(ASSIGNMENT)
Take the records underneath and set them down exactly.

Saved entries
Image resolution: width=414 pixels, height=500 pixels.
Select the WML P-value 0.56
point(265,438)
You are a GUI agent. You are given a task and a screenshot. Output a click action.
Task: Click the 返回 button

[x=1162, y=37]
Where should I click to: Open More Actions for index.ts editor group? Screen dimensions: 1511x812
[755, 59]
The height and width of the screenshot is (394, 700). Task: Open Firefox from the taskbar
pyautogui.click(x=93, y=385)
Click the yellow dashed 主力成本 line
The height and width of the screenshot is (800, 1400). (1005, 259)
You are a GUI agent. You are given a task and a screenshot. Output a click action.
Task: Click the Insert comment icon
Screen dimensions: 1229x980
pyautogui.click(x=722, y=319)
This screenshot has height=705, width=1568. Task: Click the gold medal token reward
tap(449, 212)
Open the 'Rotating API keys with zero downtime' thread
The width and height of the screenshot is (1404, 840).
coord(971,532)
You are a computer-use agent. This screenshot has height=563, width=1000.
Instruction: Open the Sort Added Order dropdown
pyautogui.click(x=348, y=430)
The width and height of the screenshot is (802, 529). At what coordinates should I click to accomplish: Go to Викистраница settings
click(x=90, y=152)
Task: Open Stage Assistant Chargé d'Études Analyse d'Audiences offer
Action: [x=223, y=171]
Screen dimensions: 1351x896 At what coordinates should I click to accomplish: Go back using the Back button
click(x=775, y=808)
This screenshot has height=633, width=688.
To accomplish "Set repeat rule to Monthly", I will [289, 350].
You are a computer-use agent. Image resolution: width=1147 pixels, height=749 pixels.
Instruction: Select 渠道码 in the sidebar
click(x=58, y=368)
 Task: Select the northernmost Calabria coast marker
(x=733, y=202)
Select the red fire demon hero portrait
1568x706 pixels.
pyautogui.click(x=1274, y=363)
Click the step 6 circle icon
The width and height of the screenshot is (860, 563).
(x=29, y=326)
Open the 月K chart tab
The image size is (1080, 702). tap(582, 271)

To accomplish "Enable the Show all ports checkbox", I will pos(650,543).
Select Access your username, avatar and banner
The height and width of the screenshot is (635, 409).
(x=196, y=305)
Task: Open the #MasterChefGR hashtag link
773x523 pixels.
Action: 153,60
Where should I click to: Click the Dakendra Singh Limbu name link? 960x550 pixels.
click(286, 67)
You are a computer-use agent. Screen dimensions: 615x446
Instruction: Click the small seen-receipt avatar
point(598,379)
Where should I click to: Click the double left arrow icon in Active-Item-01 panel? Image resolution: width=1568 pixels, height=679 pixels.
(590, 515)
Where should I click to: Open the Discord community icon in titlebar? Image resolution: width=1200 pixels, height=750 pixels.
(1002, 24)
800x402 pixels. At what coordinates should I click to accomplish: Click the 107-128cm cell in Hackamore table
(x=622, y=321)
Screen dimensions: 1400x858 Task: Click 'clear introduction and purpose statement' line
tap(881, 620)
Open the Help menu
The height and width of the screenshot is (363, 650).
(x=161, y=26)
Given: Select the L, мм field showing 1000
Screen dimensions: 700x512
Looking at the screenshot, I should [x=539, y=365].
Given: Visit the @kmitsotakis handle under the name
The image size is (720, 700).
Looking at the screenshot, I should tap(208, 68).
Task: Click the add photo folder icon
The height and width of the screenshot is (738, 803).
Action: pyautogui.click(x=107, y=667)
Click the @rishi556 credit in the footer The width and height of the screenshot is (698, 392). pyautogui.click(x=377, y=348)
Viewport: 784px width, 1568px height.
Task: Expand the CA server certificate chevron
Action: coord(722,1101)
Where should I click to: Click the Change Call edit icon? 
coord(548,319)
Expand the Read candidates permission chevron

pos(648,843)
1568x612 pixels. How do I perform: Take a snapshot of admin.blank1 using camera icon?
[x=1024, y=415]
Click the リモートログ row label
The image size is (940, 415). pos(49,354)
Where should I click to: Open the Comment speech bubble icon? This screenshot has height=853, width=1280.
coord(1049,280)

(EXERCISE OUTPUT)
Image resolution: width=414 pixels, height=500 pixels.
Select the WML P-value 0.56
point(265,438)
You are a GUI agent. You are given a task and a screenshot. Output a click action.
Task: Click the 返回 button

[x=1162, y=37]
Where should I click to: Open More Actions for index.ts editor group? Screen dimensions: 1511x812
[755, 59]
The height and width of the screenshot is (394, 700). Task: Open Firefox from the taskbar
pyautogui.click(x=93, y=385)
Click the yellow dashed 主力成本 line
The height and width of the screenshot is (800, 1400). (1005, 259)
You are a GUI agent. You are given a task and a screenshot. Output a click action.
Task: Click the Insert comment icon
Screen dimensions: 1229x980
pyautogui.click(x=722, y=319)
This screenshot has height=705, width=1568. Task: Click the gold medal token reward
tap(449, 212)
Open the 'Rotating API keys with zero downtime' thread
The width and height of the screenshot is (1404, 840).
coord(971,532)
You are a computer-use agent. This screenshot has height=563, width=1000.
Instruction: Open the Sort Added Order dropdown
pyautogui.click(x=348, y=430)
The width and height of the screenshot is (802, 529). At what coordinates should I click to accomplish: Go to Викистраница settings
click(x=90, y=152)
Task: Open Stage Assistant Chargé d'Études Analyse d'Audiences offer
Action: [x=223, y=171]
Screen dimensions: 1351x896 At what coordinates should I click to accomplish: Go back using the Back button
click(x=775, y=808)
This screenshot has height=633, width=688.
To accomplish "Set repeat rule to Monthly", I will [289, 350].
You are a computer-use agent. Image resolution: width=1147 pixels, height=749 pixels.
Instruction: Select 渠道码 in the sidebar
click(x=58, y=368)
 Task: Select the northernmost Calabria coast marker
(x=733, y=202)
Select the red fire demon hero portrait
1568x706 pixels.
pyautogui.click(x=1274, y=363)
Click the step 6 circle icon
The width and height of the screenshot is (860, 563).
(x=29, y=326)
Open the 月K chart tab
The image size is (1080, 702). tap(582, 271)

To accomplish "Enable the Show all ports checkbox", I will pos(650,543).
Select Access your username, avatar and banner
The height and width of the screenshot is (635, 409).
(x=196, y=305)
Task: Open the #MasterChefGR hashtag link
773x523 pixels.
Action: 153,60
Where should I click to: Click the Dakendra Singh Limbu name link? 960x550 pixels.
click(286, 67)
You are a computer-use agent. Screen dimensions: 615x446
Instruction: Click the small seen-receipt avatar
point(598,379)
Where should I click to: Click the double left arrow icon in Active-Item-01 panel? Image resolution: width=1568 pixels, height=679 pixels.
(590, 515)
Where should I click to: Open the Discord community icon in titlebar? Image resolution: width=1200 pixels, height=750 pixels.
(1002, 24)
800x402 pixels. At what coordinates should I click to accomplish: Click the 107-128cm cell in Hackamore table
(x=622, y=321)
Screen dimensions: 1400x858 Task: Click 'clear introduction and purpose statement' line
tap(881, 620)
Open the Help menu
The height and width of the screenshot is (363, 650).
(x=161, y=26)
Given: Select the L, мм field showing 1000
Screen dimensions: 700x512
Looking at the screenshot, I should [x=539, y=365].
Given: Visit the @kmitsotakis handle under the name
The image size is (720, 700).
Looking at the screenshot, I should tap(208, 68).
Task: Click the add photo folder icon
The height and width of the screenshot is (738, 803).
Action: pyautogui.click(x=107, y=667)
Click the @rishi556 credit in the footer The width and height of the screenshot is (698, 392). pyautogui.click(x=377, y=348)
Viewport: 784px width, 1568px height.
Task: Expand the CA server certificate chevron
Action: coord(722,1101)
Where should I click to: Click the Change Call edit icon? 
coord(548,319)
Expand the Read candidates permission chevron

pos(648,843)
1568x612 pixels. How do I perform: Take a snapshot of admin.blank1 using camera icon?
[x=1024, y=415]
Click the リモートログ row label
The image size is (940, 415). pos(49,354)
Where should I click to: Open the Comment speech bubble icon? This screenshot has height=853, width=1280.
coord(1049,280)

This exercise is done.